EXERCISE AIM: An exact copy of all the lines below is required, with every image left out.

[Data entries]
****

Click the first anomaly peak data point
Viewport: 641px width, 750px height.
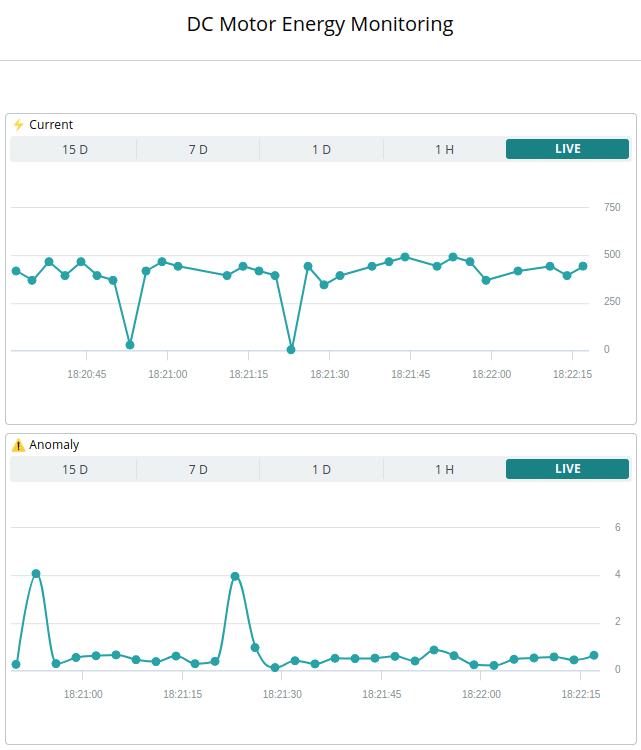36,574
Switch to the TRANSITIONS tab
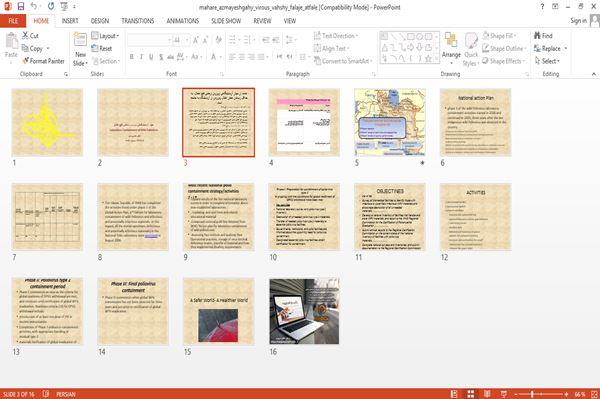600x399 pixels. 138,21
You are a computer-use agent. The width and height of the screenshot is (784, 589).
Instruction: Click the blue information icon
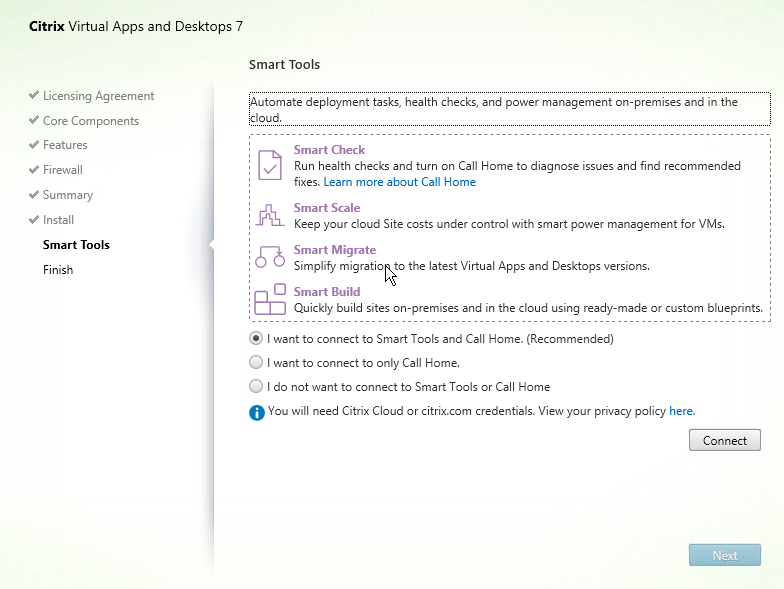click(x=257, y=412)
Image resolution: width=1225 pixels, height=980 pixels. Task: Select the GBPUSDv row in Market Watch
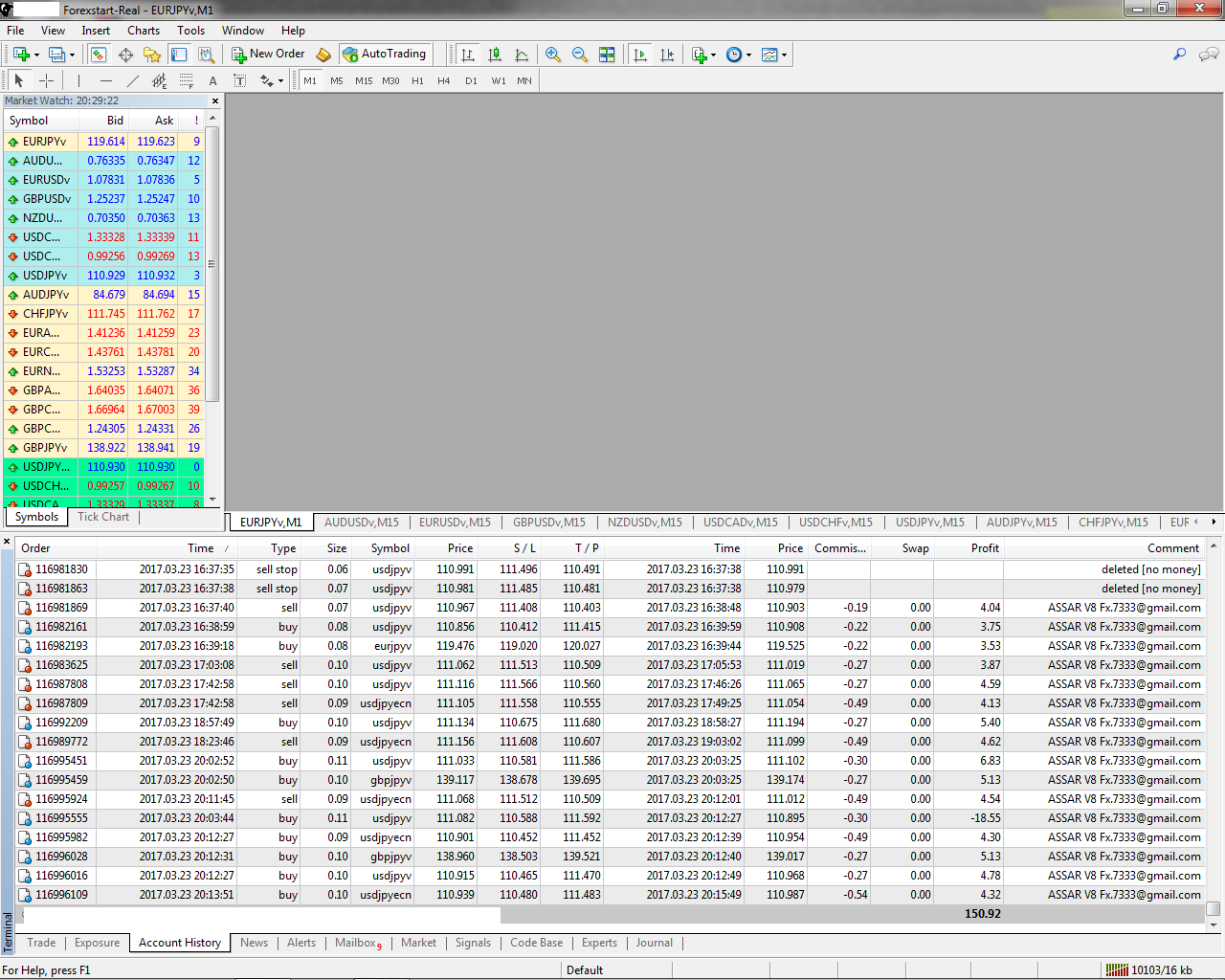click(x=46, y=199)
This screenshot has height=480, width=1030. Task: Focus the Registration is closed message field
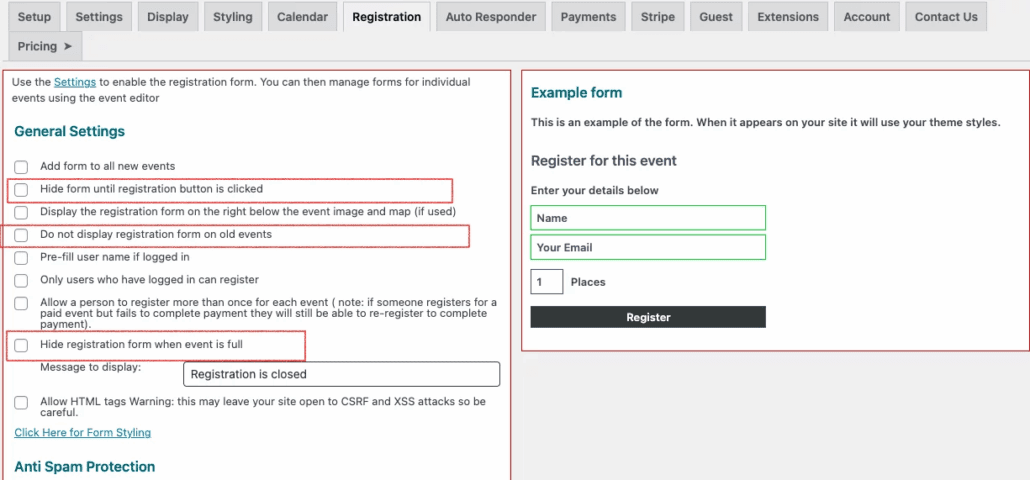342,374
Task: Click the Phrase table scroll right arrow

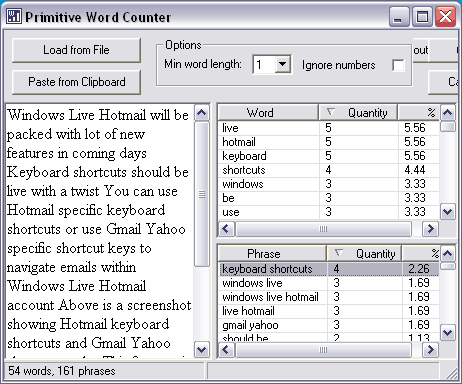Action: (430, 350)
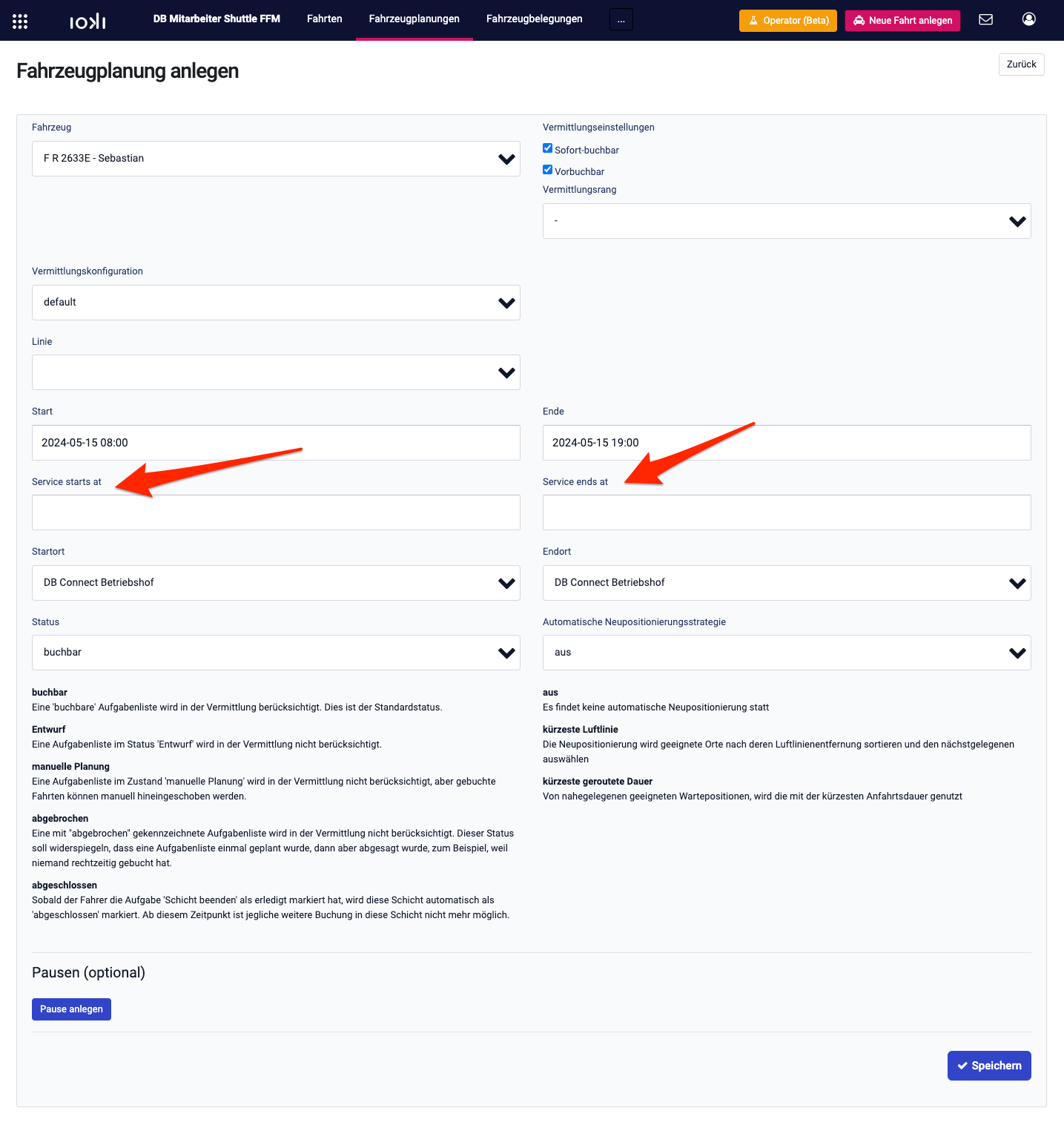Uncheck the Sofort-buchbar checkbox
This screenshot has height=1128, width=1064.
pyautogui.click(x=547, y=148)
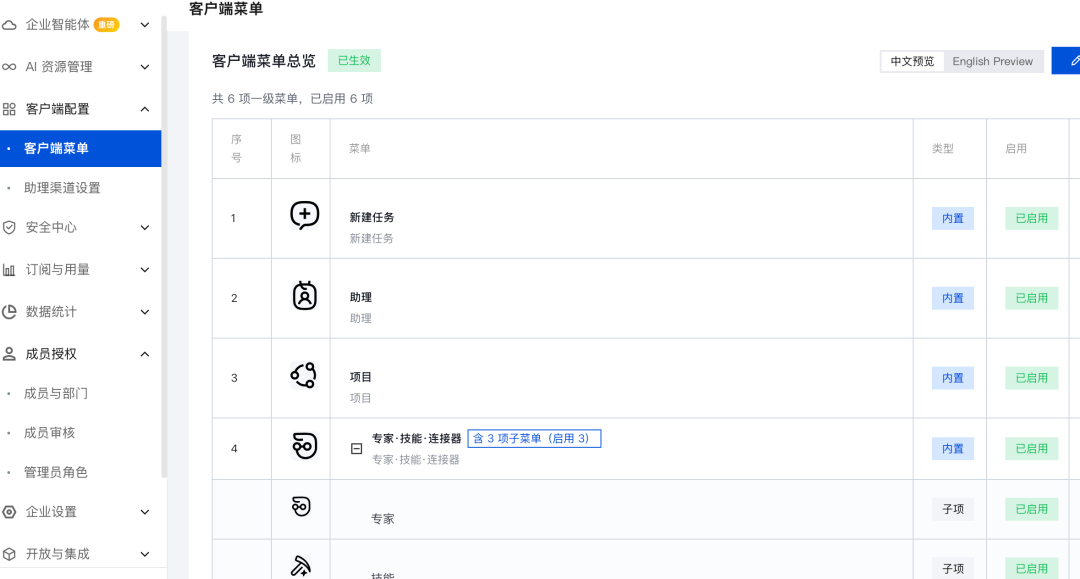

****

RESULT:
Click the first anomaly peak data point
Viewport: 641px width, 750px height.
36,574
Switch to the TRANSITIONS tab
600x399 pixels. 138,21
You are a computer-use agent. The width and height of the screenshot is (784, 589).
Instruction: Click the blue information icon
click(x=257, y=412)
Image resolution: width=1225 pixels, height=980 pixels. Task: Select the GBPUSDv row in Market Watch
click(x=46, y=199)
This screenshot has height=480, width=1030. Task: Focus the Registration is closed message field
342,374
Task: Click the Phrase table scroll right arrow

Action: (430, 350)
Uncheck the Sofort-buchbar checkbox
This screenshot has height=1128, width=1064.
pyautogui.click(x=547, y=148)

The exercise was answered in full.